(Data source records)
-- Start --
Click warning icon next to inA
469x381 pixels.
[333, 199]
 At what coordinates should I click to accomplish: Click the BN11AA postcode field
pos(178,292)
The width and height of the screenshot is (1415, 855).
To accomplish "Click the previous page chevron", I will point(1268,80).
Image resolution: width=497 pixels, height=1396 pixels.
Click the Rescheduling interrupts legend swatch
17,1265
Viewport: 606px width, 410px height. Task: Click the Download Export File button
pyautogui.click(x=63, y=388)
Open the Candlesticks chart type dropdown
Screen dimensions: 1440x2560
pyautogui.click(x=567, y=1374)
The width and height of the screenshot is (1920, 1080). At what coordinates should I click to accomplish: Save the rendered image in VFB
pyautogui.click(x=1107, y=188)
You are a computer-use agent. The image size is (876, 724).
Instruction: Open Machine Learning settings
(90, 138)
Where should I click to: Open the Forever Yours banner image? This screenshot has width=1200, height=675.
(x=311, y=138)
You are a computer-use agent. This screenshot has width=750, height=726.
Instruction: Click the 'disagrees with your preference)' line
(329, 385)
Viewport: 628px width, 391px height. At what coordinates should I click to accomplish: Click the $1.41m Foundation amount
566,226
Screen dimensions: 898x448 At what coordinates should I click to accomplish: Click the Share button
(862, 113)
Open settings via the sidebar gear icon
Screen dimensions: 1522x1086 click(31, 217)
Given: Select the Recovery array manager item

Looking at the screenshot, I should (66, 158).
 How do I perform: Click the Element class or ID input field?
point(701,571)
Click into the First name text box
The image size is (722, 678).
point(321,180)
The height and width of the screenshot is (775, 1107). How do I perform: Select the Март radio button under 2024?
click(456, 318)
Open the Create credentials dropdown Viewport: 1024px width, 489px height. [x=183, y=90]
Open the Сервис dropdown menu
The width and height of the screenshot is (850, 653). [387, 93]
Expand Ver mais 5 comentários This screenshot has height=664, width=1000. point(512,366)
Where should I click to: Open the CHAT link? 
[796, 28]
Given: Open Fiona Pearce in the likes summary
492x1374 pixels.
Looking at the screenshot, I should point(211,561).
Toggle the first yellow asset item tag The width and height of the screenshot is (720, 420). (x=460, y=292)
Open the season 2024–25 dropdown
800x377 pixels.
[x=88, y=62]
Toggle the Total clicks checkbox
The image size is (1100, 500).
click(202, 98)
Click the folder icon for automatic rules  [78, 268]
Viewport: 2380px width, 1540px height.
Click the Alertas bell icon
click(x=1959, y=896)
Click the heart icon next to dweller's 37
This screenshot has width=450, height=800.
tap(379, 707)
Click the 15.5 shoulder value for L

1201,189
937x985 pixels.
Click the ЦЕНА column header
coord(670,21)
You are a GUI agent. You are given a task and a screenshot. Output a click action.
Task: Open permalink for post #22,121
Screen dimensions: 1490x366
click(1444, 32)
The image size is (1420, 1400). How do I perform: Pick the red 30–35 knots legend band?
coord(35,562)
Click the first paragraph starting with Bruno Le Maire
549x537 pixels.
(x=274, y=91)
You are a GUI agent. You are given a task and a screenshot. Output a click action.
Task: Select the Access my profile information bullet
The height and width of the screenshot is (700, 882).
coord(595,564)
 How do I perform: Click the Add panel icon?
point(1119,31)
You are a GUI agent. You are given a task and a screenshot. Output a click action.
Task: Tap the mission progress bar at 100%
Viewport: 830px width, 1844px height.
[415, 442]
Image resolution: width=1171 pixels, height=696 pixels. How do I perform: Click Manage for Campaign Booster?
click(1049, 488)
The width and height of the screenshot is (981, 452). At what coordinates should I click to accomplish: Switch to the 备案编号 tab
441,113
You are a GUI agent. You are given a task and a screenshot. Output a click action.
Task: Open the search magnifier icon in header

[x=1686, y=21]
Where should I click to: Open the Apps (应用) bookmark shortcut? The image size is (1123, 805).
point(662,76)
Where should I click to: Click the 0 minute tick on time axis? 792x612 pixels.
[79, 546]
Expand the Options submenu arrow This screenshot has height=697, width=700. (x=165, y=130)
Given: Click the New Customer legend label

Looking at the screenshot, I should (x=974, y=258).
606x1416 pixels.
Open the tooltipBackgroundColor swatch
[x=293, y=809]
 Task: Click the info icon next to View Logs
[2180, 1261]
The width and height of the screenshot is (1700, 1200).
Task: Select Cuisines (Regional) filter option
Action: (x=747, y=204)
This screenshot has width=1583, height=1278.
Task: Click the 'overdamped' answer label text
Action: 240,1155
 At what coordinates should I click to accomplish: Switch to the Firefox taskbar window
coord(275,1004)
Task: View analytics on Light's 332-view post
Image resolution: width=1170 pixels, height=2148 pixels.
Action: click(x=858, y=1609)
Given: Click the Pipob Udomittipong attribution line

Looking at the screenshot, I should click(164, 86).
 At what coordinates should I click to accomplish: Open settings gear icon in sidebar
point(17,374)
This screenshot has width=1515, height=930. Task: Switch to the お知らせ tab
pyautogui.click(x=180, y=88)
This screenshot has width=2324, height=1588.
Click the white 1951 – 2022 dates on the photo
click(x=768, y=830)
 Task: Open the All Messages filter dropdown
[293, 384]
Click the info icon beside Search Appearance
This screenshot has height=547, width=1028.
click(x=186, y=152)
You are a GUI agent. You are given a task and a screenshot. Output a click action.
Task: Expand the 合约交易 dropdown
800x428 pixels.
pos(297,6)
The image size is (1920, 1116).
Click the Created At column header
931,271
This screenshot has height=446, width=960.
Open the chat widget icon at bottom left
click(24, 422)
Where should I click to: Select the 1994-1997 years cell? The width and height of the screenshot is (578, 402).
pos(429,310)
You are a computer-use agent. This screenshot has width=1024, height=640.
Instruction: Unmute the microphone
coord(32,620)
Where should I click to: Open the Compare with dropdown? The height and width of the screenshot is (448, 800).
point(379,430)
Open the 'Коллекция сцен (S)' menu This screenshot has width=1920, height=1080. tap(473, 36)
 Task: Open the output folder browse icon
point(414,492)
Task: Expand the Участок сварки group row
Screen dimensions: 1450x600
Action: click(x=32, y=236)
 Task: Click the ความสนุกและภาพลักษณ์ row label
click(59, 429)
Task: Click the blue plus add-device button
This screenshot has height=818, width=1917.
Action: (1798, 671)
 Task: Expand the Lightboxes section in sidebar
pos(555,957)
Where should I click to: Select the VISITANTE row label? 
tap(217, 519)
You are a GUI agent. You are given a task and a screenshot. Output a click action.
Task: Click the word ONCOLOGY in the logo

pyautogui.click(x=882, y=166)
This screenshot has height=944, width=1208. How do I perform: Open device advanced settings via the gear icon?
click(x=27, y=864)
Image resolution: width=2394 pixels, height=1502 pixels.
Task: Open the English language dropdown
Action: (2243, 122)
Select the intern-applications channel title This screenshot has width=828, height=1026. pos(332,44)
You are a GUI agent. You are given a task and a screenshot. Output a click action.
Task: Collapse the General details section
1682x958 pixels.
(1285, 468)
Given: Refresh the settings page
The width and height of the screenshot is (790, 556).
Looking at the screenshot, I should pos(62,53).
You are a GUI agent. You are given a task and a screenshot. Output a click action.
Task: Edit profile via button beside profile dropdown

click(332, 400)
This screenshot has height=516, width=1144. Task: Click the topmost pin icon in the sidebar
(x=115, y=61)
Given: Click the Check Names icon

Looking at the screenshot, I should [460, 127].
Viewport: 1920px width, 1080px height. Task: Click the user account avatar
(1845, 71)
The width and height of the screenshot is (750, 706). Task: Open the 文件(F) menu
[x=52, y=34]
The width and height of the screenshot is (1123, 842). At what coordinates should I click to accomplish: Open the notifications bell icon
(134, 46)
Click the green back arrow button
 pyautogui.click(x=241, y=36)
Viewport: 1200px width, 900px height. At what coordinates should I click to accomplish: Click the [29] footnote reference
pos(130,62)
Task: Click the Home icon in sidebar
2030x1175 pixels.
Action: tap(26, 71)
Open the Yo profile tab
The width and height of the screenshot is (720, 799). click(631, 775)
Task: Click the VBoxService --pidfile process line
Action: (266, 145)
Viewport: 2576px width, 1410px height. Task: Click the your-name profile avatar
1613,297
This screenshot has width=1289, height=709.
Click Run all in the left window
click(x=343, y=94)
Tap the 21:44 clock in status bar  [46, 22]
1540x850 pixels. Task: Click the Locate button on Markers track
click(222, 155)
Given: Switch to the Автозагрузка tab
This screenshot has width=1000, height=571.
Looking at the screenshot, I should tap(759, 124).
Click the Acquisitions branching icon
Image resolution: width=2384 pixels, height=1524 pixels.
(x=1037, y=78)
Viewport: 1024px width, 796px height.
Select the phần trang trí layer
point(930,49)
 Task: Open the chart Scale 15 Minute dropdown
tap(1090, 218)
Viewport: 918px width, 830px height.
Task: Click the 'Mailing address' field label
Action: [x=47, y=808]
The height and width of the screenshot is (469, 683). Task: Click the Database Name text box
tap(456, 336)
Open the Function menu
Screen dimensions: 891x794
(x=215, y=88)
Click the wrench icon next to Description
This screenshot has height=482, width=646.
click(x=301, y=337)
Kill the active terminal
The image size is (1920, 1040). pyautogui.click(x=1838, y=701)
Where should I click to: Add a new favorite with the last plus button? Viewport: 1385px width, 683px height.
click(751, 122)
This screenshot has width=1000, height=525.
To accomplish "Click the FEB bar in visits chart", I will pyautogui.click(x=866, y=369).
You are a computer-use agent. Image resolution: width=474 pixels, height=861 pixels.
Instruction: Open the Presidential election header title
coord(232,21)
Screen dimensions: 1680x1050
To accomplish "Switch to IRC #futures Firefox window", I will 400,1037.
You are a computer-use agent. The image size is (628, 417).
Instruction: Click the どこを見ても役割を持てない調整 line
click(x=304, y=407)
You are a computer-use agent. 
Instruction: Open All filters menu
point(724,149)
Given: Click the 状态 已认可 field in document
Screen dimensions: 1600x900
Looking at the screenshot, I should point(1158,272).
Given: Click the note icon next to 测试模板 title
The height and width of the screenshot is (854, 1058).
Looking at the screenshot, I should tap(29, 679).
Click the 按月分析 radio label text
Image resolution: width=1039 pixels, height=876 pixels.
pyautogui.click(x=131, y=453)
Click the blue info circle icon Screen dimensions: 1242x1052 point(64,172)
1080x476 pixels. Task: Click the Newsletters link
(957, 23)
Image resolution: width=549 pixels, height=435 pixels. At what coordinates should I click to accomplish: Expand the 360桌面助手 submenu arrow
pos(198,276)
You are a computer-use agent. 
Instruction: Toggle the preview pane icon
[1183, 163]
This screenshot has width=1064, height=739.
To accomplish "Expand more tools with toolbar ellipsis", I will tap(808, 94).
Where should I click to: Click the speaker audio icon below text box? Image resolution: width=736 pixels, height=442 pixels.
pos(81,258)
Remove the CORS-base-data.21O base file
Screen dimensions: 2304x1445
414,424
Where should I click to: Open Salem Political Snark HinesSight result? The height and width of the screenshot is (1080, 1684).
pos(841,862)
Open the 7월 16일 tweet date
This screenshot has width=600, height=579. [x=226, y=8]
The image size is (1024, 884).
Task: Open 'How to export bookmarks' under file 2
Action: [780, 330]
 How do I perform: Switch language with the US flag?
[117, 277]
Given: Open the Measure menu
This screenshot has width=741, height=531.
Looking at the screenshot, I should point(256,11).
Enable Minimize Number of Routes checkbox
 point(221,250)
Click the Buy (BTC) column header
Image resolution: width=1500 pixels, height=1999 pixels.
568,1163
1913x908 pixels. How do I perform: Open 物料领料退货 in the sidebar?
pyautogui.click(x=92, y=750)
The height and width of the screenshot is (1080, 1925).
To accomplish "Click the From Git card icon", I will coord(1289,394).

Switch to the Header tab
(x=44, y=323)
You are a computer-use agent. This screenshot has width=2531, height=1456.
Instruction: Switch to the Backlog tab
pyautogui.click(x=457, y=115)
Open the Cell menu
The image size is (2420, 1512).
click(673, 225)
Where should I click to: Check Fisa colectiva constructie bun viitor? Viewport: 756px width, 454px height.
-- End --
* [EXERCISE]: Reproduce the listing line for line, starting at its first line and ending at the line that contains "click(456, 318)".

* [TASK RESULT]:
Click warning icon next to inA
469x381 pixels.
[333, 199]
 At what coordinates should I click to accomplish: Click the BN11AA postcode field
pos(178,292)
The width and height of the screenshot is (1415, 855).
To accomplish "Click the previous page chevron", I will point(1268,80).
Image resolution: width=497 pixels, height=1396 pixels.
Click the Rescheduling interrupts legend swatch
17,1265
Viewport: 606px width, 410px height. Task: Click the Download Export File button
pyautogui.click(x=63, y=388)
Open the Candlesticks chart type dropdown
Screen dimensions: 1440x2560
pyautogui.click(x=567, y=1374)
The width and height of the screenshot is (1920, 1080). At what coordinates should I click to accomplish: Save the rendered image in VFB
pyautogui.click(x=1107, y=188)
You are a computer-use agent. The image size is (876, 724).
Instruction: Open Machine Learning settings
(90, 138)
Where should I click to: Open the Forever Yours banner image? This screenshot has width=1200, height=675.
(x=311, y=138)
You are a computer-use agent. This screenshot has width=750, height=726.
Instruction: Click the 'disagrees with your preference)' line
(329, 385)
Viewport: 628px width, 391px height. At what coordinates should I click to accomplish: Click the $1.41m Foundation amount
566,226
Screen dimensions: 898x448 At what coordinates should I click to accomplish: Click the Share button
(862, 113)
Open settings via the sidebar gear icon
Screen dimensions: 1522x1086 click(31, 217)
Given: Select the Recovery array manager item

Looking at the screenshot, I should (66, 158).
 How do I perform: Click the Element class or ID input field?
point(701,571)
Click into the First name text box
The image size is (722, 678).
point(321,180)
The height and width of the screenshot is (775, 1107). How do I perform: Select the Март radio button under 2024?
click(456, 318)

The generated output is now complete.